Community based participatory research


Research into health disparities has benefited from long standing and expanding relationships with local medical schools, other research institutions, community based organizations, and community serving agencies. Over the past decade, there has been a progressive evolution and restructuring of the relationship between CDU and many community based organizations. This restructuring has followed the “participatory model” of research, which supports an ongoing, mutually beneficial dialogue between the research enterprise of the University and the community at large.

Current national health policy has been shaped by documentation of the persistence of variation in health status and quality of health care by race. Landmark reports and policy directives such as Healthy People 2010 and the Institute of Medicine/National Academy of Sciences report (Unequal Treatment: Confronting Racial and Ethnic Disparities in Health Care, 2002) declare conclusively that “a large body of research underscores the existence of disparities”. In the face of these challenging inequities, there is a general consensus that alternatives to traditional methods of scientific inquiry are needed. These alternatives include asking questions in new ways, including a broader range of people in the investigations, and most important, looking past the individual to include the community and community-level systems. Traditional investigations have a tendency to separate researchers from the object of their research. Within this framework, the complex environmental, socioeconomic, and political issues that compromise the health of minorities are neglected. To fully understand and change these conditions, researchers and community members have come to recognize the need for:

  • integration of research and practice;
  • a renewed link between ‘knowledge’ and ‘practice’;
  • a more comprehensive approach to health research;
  • recognition of the value of community contributions to the research process;
  • an appreciation of the reality that ‘researcher’ and ‘participant’ are intimately connected in the research process and that a continuing dialogue between them is an essential part of the process; recognition of the limits of the scientific ‘positivist’ paradigm that an objective, value-free, single reality exists that elevates scientific knowledge over experiential knowledge.

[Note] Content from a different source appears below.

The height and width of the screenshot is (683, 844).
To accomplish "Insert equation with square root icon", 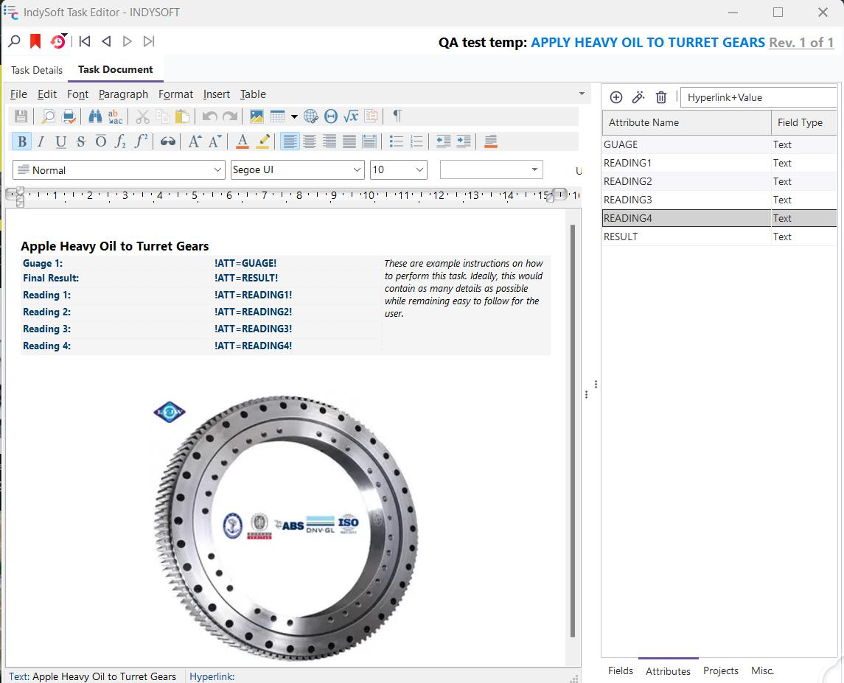I will coord(351,116).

Definitions and key principles.

These and other factors within the study of public health and health disparities have led to the concept of ‘partnership’ approaches to health research. There are many names and definitions for these alliances, such as “participatory action research”; “community-based action research”; “community engagement’; “community-centered research”; “community-academic partnerships”; “health promotion coalitions”; etc. In this particular document, we have chosen the term ‘community based participatory research’ (CBPR). There is general consensus regarding the overarching principles and characteristics of CBPR endeavors.

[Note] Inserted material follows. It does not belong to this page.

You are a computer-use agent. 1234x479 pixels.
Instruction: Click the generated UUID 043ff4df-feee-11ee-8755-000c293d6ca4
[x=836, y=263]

Based upon over a decade of experience and study, Barbara Israel and her colleagues at the University of Michigan have identified nine key principles of community-based participatory research that support successful research partnerships and are widely cited [Israel B, Schulz A, Parker E and Becker A. (1998). Review of community-based research: Assessing partnership approaches to improve public health. Annual Review of Public Health, 19, pp. 173-202]

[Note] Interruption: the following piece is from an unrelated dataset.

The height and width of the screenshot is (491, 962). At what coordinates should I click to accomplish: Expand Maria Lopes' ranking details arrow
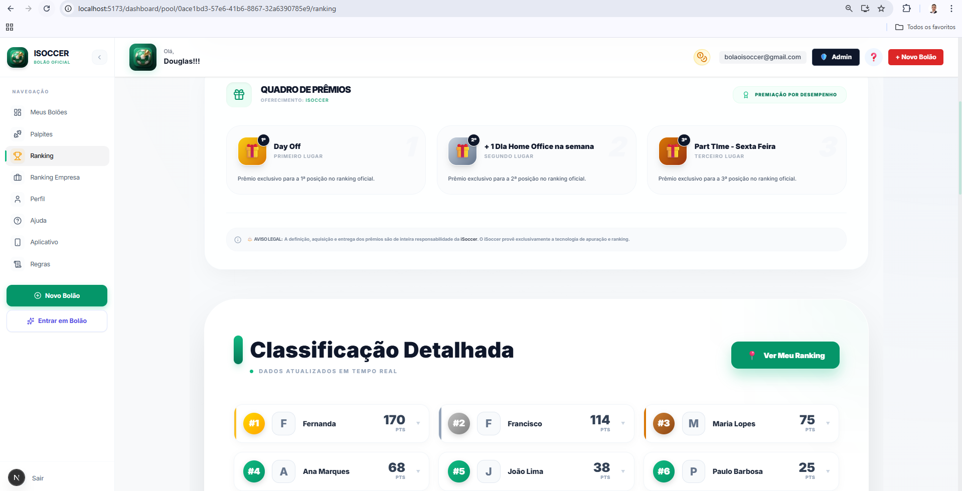[x=828, y=423]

  • Recognizes community as a unit of identity
  • Builds on strengths and resources within the community
  • Facilitates collaborative, equitable involvement of all partners in all phases of the research
  • Integrates knowledge and intervention for mutual benefit of all partners
  • Promotes a co-learning and empowering process that attends to social inequalities
  • Involves a cyclical and iterative process
  • Addresses health from both positive and ecological perspectives
  • Disseminates findings and knowledge gained to all partners
  • Involves long-term commitment by all partners.

While principles are a useful guide, Israel and her colleagues caution that they should not be imposed upon a project, and that they should be allowed to continually evolve to reflect changes in the research context, purpose and participants. The process of developing principles and making decisions about the partnership's characteristics is essential to building the infrastructure of the partnership.